»»

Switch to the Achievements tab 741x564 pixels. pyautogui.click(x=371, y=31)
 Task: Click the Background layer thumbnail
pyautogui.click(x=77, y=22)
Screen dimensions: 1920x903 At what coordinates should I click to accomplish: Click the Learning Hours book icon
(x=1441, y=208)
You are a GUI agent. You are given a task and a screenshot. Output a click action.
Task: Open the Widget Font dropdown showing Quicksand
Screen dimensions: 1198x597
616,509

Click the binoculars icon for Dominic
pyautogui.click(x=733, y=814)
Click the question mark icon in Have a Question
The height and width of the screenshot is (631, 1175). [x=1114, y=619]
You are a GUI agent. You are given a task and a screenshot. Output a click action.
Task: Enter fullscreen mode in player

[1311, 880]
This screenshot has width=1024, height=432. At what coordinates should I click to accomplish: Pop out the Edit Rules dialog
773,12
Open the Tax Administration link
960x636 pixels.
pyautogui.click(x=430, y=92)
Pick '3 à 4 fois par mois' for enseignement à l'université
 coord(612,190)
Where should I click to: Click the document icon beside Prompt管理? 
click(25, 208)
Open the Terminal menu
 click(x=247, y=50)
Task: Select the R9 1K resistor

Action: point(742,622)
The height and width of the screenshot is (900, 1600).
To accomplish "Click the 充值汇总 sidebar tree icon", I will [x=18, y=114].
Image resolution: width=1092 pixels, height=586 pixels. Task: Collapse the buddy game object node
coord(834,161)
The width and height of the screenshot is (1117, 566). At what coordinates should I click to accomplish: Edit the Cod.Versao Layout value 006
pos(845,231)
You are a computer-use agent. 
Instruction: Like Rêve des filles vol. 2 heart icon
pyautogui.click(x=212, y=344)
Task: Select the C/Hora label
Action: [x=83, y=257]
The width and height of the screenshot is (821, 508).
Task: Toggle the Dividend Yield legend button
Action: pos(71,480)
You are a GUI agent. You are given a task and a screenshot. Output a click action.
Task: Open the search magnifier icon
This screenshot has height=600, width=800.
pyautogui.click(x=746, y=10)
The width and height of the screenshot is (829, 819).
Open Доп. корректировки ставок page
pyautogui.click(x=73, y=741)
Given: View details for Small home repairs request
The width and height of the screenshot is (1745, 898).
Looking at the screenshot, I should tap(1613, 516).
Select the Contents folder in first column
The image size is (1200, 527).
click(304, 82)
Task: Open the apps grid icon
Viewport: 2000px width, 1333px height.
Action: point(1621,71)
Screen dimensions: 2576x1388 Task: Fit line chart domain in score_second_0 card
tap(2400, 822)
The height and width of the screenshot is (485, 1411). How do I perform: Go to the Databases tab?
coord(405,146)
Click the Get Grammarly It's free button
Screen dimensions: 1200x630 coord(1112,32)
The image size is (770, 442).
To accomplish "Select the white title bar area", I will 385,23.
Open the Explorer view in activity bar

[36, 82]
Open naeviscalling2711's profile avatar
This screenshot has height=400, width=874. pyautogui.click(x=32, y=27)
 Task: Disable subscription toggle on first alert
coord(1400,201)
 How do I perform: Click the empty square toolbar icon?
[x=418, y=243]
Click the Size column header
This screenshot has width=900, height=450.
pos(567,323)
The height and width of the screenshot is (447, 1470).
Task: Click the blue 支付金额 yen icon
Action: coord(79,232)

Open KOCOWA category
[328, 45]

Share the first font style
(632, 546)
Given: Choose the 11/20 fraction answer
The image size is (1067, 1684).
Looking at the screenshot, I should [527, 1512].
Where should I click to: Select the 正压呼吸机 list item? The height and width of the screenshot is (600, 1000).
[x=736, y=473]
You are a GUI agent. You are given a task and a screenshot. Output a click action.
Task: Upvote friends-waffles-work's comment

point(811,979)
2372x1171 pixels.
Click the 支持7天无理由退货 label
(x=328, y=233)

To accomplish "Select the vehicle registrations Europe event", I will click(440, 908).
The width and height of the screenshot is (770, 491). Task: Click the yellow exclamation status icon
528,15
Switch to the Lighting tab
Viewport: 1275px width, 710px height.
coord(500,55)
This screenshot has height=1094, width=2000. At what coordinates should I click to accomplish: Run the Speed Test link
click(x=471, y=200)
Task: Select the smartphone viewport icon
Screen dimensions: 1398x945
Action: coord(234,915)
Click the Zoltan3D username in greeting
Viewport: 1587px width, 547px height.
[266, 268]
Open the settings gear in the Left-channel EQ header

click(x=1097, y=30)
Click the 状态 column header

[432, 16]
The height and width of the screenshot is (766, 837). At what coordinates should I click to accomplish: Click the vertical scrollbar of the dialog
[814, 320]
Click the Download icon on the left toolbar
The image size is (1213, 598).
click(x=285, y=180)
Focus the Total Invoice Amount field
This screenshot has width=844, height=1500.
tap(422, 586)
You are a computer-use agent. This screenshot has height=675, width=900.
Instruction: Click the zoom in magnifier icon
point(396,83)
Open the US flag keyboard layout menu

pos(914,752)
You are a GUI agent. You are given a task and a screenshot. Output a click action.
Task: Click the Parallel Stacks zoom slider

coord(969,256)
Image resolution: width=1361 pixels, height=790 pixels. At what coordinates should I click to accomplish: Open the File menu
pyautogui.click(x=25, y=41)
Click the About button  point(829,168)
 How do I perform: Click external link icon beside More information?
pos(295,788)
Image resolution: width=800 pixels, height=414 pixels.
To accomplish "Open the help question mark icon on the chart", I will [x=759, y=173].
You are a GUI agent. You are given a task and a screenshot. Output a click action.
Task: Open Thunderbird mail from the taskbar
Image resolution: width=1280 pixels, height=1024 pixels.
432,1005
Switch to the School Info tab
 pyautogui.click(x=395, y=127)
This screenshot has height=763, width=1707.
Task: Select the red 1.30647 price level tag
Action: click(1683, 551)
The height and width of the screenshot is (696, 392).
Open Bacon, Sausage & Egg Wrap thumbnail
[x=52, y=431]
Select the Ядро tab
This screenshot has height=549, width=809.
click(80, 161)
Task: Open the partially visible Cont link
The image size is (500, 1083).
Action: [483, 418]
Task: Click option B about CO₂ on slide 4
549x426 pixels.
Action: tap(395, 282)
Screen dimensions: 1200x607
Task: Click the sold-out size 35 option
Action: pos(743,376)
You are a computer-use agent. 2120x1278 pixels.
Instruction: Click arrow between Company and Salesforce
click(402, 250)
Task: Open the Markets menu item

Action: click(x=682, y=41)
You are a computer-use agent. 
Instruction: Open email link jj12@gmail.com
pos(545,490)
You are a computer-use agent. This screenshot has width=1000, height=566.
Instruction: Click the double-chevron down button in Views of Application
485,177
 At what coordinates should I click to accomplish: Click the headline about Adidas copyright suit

««

_THE EXERCISE:_ Return every line of the items above that contains the string "magnifier". Case counts.

_TASK SOLUTION:_
Task: Open the search magnifier icon
Instruction: Click the zoom in magnifier icon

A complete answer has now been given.